### STATED PROBLEM
Return, unchanged, the lines of the records from the line containing "At what coordinates" up to and including the line containing "tap(92, 95)".

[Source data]
+ + + +
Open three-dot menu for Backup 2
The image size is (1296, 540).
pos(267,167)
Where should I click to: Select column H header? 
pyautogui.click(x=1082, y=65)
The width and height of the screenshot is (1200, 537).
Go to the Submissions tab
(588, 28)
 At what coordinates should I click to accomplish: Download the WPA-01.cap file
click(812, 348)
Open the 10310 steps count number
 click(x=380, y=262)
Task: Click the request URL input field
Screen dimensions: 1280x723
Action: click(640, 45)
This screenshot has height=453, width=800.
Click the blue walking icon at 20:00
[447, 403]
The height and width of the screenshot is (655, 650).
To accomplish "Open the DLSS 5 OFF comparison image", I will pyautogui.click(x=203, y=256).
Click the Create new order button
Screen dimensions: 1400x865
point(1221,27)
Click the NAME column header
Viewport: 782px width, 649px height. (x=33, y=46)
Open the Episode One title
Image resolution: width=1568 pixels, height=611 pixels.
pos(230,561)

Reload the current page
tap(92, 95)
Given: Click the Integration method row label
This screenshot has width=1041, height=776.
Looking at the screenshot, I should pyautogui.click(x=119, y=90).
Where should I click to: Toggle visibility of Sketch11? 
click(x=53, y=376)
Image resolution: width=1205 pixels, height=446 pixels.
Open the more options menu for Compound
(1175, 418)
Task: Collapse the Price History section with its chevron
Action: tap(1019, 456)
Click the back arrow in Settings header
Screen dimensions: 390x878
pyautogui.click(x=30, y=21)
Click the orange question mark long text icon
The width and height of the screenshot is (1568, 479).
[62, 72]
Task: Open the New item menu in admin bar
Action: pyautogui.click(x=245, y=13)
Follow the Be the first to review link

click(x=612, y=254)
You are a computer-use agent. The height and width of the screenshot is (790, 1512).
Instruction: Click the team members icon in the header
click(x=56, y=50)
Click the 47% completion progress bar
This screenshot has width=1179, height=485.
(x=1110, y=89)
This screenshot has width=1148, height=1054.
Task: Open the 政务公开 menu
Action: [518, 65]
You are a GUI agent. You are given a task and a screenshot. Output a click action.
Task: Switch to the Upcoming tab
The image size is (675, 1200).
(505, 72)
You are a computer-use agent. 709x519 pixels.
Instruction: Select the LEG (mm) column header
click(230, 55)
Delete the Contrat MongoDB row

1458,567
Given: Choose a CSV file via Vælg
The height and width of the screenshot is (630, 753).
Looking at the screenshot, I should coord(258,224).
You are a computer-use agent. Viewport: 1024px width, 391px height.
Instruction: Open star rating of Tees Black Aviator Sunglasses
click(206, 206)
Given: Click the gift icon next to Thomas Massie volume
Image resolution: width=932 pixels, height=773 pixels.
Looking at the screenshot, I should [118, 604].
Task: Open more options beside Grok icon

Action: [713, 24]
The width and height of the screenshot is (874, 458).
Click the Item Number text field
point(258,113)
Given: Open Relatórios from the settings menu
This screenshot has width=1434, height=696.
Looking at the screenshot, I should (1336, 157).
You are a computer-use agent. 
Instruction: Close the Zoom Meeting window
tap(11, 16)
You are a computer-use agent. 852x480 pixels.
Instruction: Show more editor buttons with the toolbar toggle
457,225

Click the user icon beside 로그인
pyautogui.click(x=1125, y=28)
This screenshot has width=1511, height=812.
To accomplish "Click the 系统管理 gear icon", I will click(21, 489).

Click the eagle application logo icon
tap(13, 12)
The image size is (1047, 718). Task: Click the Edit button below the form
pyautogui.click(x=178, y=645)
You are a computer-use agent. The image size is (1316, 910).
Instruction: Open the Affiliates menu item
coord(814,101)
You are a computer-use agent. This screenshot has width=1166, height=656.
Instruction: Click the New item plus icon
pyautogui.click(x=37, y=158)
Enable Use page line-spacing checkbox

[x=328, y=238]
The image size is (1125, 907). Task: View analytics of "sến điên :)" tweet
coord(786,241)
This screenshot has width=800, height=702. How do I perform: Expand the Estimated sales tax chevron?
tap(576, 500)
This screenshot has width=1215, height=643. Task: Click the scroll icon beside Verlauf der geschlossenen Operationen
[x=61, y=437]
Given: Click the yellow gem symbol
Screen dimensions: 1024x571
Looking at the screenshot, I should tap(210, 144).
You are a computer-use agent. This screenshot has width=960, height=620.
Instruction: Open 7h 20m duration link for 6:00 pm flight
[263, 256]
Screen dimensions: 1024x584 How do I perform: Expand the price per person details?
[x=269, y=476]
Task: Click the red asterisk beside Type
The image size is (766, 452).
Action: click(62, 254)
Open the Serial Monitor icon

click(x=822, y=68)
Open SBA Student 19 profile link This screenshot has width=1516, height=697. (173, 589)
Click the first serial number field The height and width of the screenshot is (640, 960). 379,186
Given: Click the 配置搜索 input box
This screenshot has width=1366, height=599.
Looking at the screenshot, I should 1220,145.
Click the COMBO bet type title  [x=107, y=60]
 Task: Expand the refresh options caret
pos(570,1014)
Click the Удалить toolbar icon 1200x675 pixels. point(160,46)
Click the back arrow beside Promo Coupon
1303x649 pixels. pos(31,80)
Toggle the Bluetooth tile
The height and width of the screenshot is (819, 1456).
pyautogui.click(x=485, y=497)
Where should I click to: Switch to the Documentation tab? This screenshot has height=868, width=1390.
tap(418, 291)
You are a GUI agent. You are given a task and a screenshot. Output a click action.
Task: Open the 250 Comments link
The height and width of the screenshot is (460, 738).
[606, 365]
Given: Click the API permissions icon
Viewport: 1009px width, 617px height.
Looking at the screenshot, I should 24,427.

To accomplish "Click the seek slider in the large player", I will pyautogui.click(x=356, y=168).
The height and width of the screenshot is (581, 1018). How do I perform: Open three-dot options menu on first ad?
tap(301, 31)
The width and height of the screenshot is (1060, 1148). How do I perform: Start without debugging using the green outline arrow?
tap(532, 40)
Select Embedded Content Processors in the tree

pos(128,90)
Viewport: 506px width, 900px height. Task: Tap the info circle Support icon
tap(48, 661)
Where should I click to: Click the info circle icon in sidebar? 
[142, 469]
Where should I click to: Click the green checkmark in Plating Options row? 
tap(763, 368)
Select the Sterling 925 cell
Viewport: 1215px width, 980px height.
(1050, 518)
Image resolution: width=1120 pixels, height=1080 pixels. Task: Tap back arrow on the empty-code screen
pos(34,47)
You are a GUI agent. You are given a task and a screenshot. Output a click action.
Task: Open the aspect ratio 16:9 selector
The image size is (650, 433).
+ + + +
### RIGHT ANSWER
 At what coordinates should I click to accomplish: Download the WPA-01.cap file
click(812, 348)
Open the 10310 steps count number
 click(x=380, y=262)
Task: Click the request URL input field
Screen dimensions: 1280x723
Action: click(640, 45)
This screenshot has height=453, width=800.
Click the blue walking icon at 20:00
[447, 403]
The height and width of the screenshot is (655, 650).
To accomplish "Open the DLSS 5 OFF comparison image", I will pyautogui.click(x=203, y=256).
Click the Create new order button
Screen dimensions: 1400x865
point(1221,27)
Click the NAME column header
Viewport: 782px width, 649px height. (x=33, y=46)
Open the Episode One title
Image resolution: width=1568 pixels, height=611 pixels.
pos(230,561)

Reload the current page
tap(92, 95)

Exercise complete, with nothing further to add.